PROBLEM TO WORK ON: In the records below, begin at the line that has "[ارسال به دیگران] (75, 692)" and stop after the line that has "[جبهه جدید ترامپ علیه ایران]"; quote those lines verbatim and nothing more.

THE INPUT:
====================

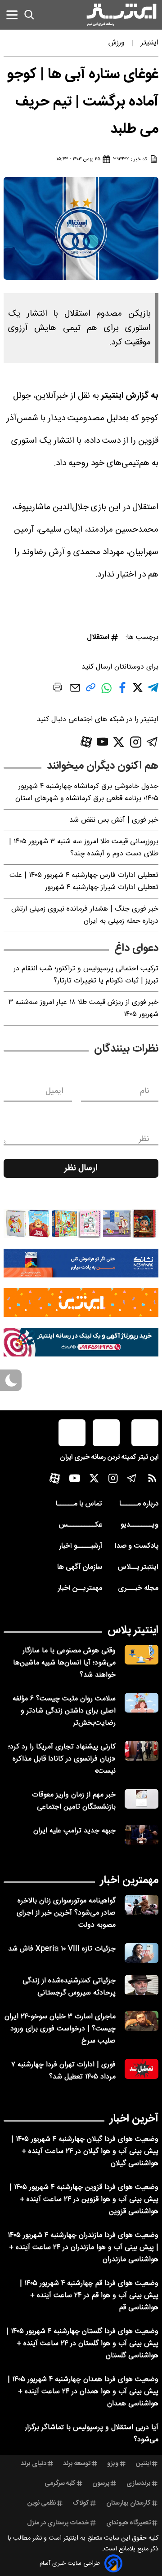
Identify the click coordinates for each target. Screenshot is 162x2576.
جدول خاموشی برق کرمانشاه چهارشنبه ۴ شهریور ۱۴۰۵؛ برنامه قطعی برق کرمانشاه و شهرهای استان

====================

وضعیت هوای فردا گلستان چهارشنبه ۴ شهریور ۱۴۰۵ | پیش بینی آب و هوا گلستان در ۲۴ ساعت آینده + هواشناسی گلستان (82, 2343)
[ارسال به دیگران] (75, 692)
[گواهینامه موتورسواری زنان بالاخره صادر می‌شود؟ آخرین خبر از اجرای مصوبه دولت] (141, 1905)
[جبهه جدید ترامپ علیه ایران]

====================

SOLUTION FOR THIS EXERCISE:
[ارسال به دیگران] (75, 692)
[گواهینامه موتورسواری زنان بالاخره صادر می‌شود؟ آخرین خبر از اجرای مصوبه دولت] (141, 1905)
[جبهه جدید ترامپ علیه ایران]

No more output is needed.